И сызнова чередуются слова, и опять последнее обрывается на половине, на гудящем непреодолимом «н». Лишь вечером, когда я зажигаю огонь и ложусь в кровать, вытягивая натруженные ноги, когда касаюсь подушки, что хранит прикосновение Сониных волос, и беру с ночного столика единственную книгу «Джангл бук», на которой мой взгляд отыскивает слабый нажим, сделанный ногтем, в голове смолкает нудный непрестанный гуд, но это ненадолго, и вскоре первые накаты саднящих звуков снова бередят мозг. Еще немного — и уже в полную силу слышится все тот же мотив, и опять обрывается бесконечная вереница слов на той же тоскливой, ноющей букве. Звук за звуком — словно кто-то задался творить из них мозаику — западает в сознанье. А оно вроде моря: упадет в него малый кусочек и тихо всплеснет вода, размечет шелестящие брызги.
Кажется, нет конца игре невидимых струн. Накалились они, неистовым жаром пышут в грудной клетке, от нее исходят горячие волны — беспрестанно, день и ночь напролет. Я вскакиваю с постели, бросаюсь вон из комнаты, только бы охладить пылающее тело… Куда пойти, что сделать, как избавиться от своей опустошенности, от безучастья? Захожу далеко в горы, покидаю петляющую тропку и, хватаясь за деревья, за кустарник, мучимый одышкой, лезу наверх по крутому склону. Сердце колотится и болит, голова кружится, в глазах какая-то пестрядь, — обессиленный, я падаю на древесные корни.
Очнувшись, вижу, как что-то белеет в долине. Ах да, ведь это водопад! С высокой скалы падают тяжкие воды; оглушительно дробятся они об угловатые скалы и, орошая воздух пеленою тумана, сотканного из брызг, мечут в синее небо радуги за радугой. К водопаду ведет живописная каменистая дорога — по ней мы однажды ехали вчетвером: Ланины, я и Соня. О чем шел дорогою разговор — не помню. Может быть, мы тогда и вообще-то не говорили. Знаю одно: Соня сидела у водопада на замшелом камне и рисовала, а мы с Ланиными лежали в тени. Вода грохотала и пенилась; беседуя, нам приходилось следить за движеньями губ — иначе трудно было понять друг друга.

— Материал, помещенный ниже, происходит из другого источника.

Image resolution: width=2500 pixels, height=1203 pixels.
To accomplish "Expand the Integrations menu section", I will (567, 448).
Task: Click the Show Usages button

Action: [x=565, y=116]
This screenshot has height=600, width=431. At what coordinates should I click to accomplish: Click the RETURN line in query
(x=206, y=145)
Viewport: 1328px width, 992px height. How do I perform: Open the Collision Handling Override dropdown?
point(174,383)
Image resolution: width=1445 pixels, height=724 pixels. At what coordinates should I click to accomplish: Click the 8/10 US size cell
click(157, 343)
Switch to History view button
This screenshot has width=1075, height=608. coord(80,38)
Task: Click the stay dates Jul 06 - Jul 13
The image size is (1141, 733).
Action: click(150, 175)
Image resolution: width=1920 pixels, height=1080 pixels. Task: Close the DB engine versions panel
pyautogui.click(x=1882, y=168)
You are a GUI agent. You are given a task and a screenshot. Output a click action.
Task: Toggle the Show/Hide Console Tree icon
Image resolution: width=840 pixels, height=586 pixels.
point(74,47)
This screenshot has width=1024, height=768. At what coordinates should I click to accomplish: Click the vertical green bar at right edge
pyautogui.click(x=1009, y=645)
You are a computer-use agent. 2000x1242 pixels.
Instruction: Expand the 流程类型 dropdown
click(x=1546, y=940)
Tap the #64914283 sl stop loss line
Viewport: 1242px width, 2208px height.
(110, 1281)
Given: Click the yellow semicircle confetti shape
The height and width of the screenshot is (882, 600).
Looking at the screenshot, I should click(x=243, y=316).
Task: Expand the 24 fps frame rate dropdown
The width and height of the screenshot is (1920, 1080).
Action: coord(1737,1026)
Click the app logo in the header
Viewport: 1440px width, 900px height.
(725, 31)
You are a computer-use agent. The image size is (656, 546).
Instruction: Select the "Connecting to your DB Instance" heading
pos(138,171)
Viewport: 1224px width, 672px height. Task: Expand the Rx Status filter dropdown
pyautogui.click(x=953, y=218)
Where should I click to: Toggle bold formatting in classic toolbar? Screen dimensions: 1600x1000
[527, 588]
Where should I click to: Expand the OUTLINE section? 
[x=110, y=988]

Сегодня, увидев белеющий водопад, я приставил к ушам раскрытые ладони и затаил дыхание, чтобы вслушаться в эту многошумную игру стремнины, но услыхал одно лишь беспокойное биенье собственного сердца. Я не двинулся с места, и в конце концов мне показалось, что слух мой стал различать паденье водяных капель. Только падали они, как мне чудилось, не в кипучий водоворот, а в какую-то дубовую пустую и гулкую бочку. Еще немного, и уже исчезли капли, только слышен плеск теплой воды, налитой в большой ушат, где весело полощутся дети. В том же ушате и я — беззаботный, резвый шалун. Мы поджидаем мать, которая приносит мягкую шерстяную тряпицу и принимается скрести нас — ребят, с головы до ног. Моет и велит закрывать глаза крепко-накрепко, чтобы уберечь от мыла. А мы все-таки нет-нет да и приоткроем веки. Мыльная пена защиплет — мы в слезы; плачем и кричим, а мать промывает нам глаза и говорит: «Ну вот и не больно». Тут опять начинается веселая возня: розовые ручонки теребят сверкающую воду, и ушат отзывается ребячьей возне звонким перегудом, похожим на звуки каннеле, если пройтись рукою по струнам. До сих пор помнится мне этот перегуд, хотя много лет утекло с детства. Но сейчас меня так мучает гул, доносящийся из долины, что я не хочу больше слушать звуки, которые в чем-то сходны с гуденьем пламени. Объятый страхом, я инстинктивно карабкаюсь выше в гору, пока не отказывает сердце и не гаснет сознанье. Лежу без чувств, а когда прихожу в себя, то первым делом появляется мысль: в долине белеет не водопад — это связки льна, что белыми прядями свисает с утеса. Там, наверху, сидит усталая старуха; она готовила кудель, выкручивала, расчесывала лен, потом разложила его и задремала. Обожди немного, спящая пробудится, соберет разложенный лен, и ты увидишь, как на вершине утеса длинные костлявые пальцы потянут тонкую пряжу. И если плохо сделана кудель, если пучки пакли помешают старухе сучить волокна, то прервется нить и замолкнет жужжащее веретено.